> Problem details:
Write out the lines from the one containing "Click the Refresh Now icon" through the last of the lines, including both, exactly as they stand, but leave out the pictures.

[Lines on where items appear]
....

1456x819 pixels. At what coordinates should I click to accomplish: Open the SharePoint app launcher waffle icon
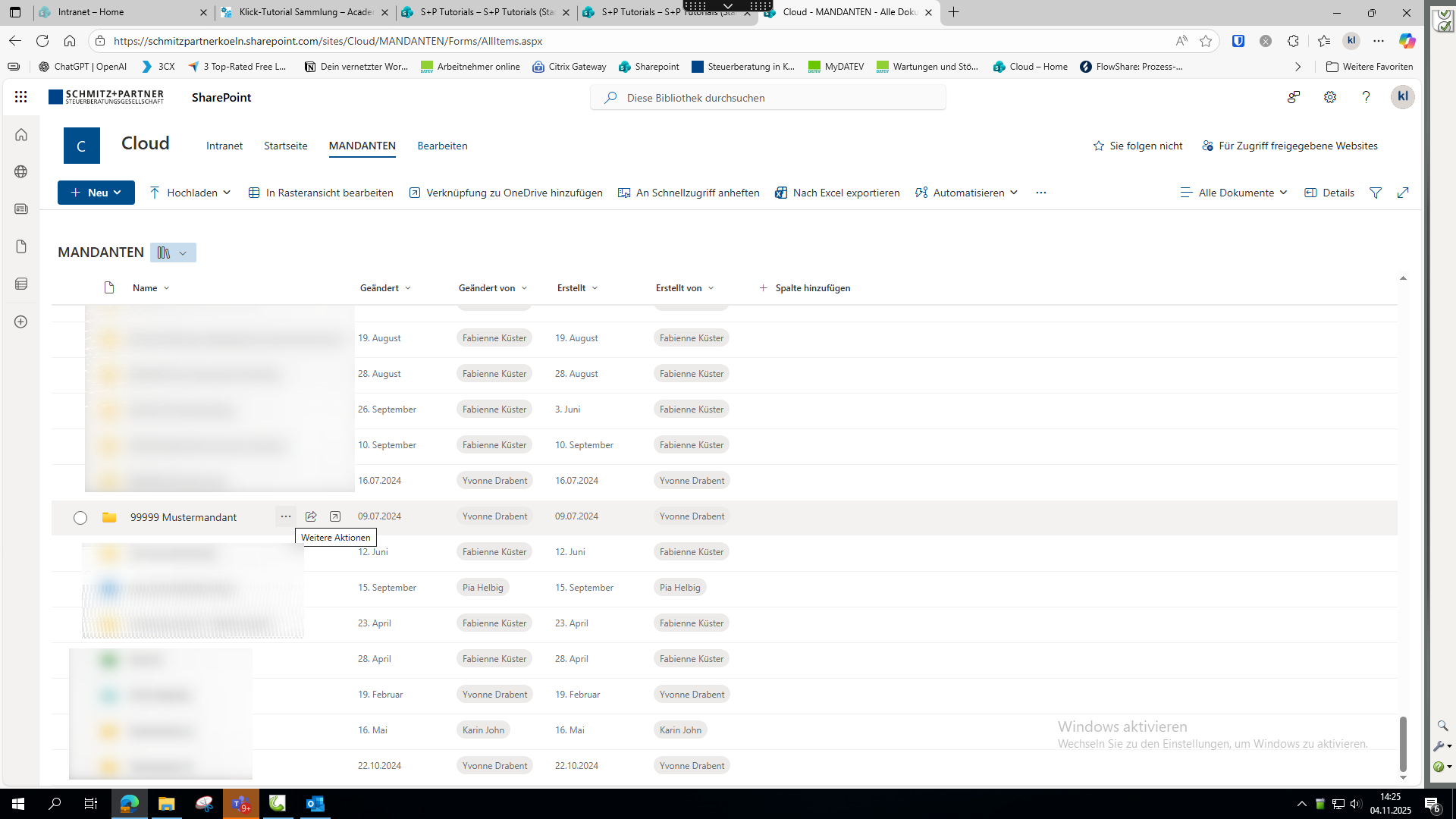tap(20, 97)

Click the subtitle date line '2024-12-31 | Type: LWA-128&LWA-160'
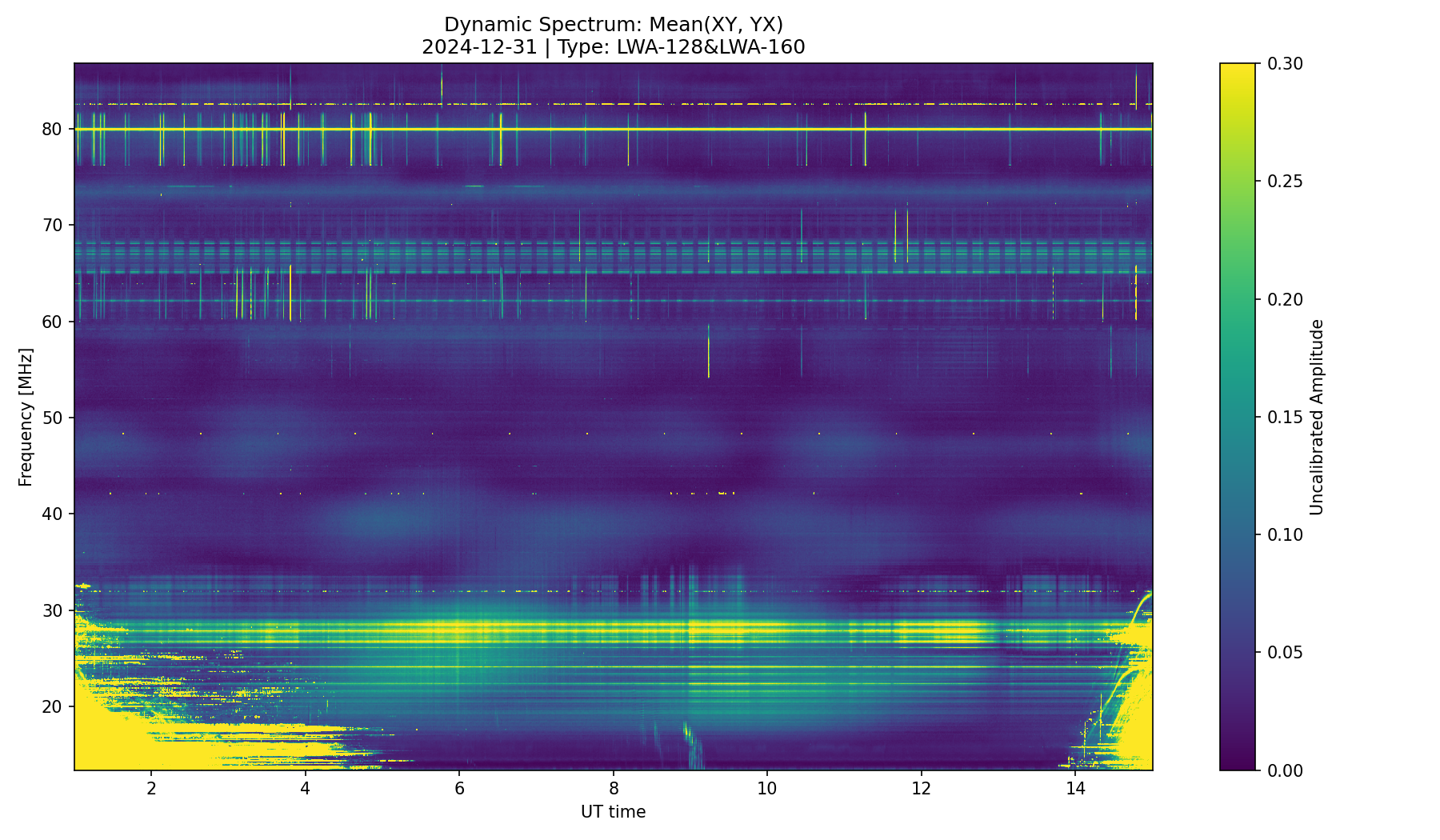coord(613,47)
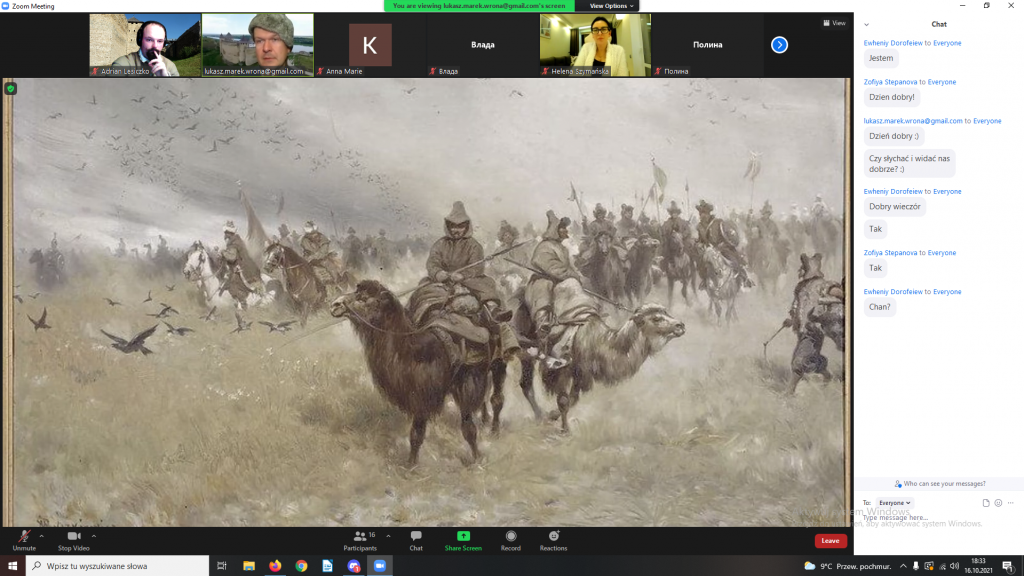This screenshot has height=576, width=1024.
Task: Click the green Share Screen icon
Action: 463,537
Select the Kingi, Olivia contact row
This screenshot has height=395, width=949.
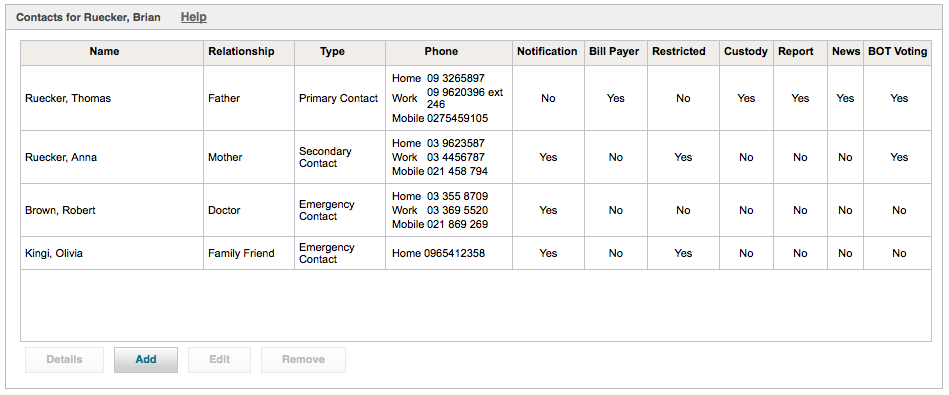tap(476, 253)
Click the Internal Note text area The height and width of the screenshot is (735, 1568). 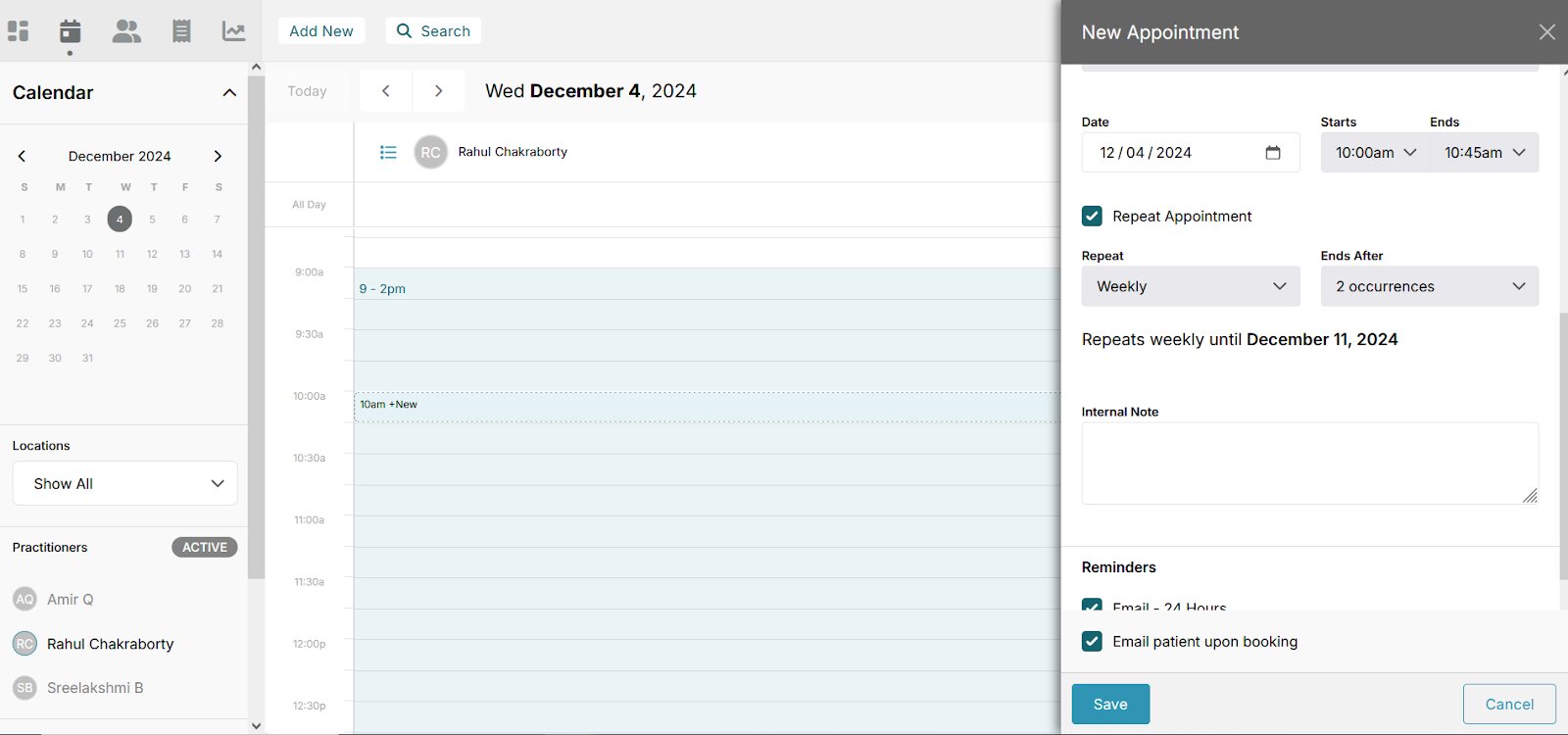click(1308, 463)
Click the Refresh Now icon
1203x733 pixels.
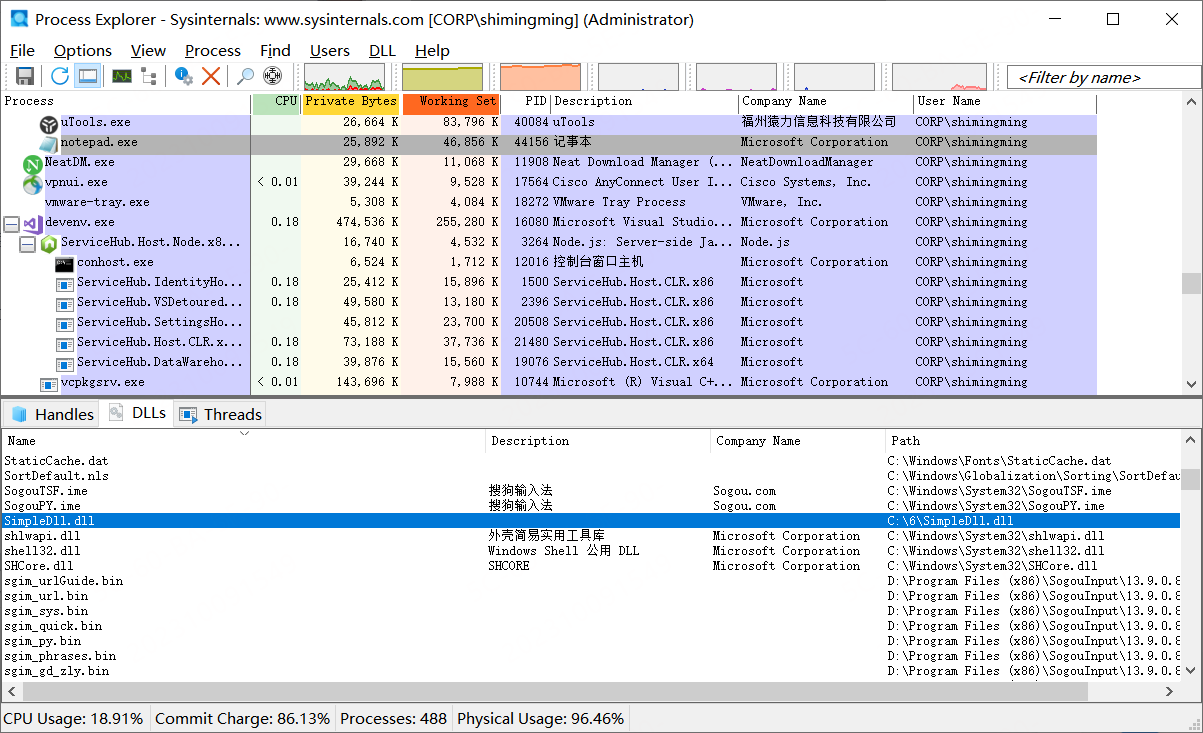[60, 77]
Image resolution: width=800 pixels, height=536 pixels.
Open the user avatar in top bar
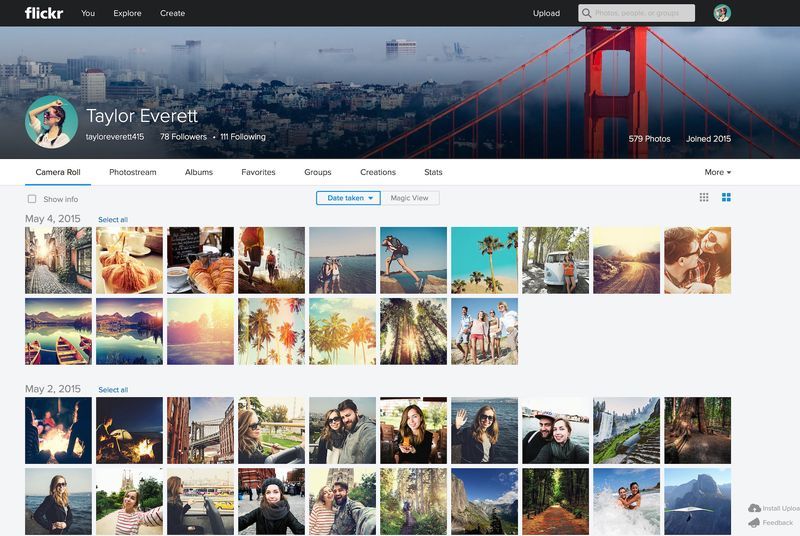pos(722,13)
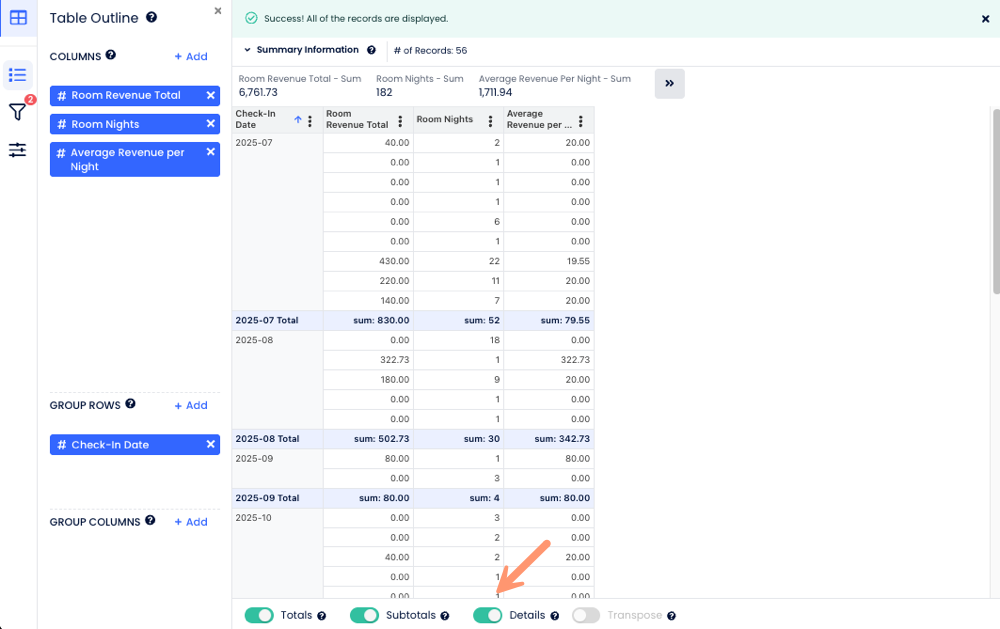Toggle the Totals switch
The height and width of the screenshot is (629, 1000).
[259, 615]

....

> Written response:
Click the Refresh Now icon
1203x733 pixels.
[60, 77]
Image resolution: width=800 pixels, height=536 pixels.
Open the user avatar in top bar
pos(722,13)
Toggle the Totals switch
The height and width of the screenshot is (629, 1000).
[259, 615]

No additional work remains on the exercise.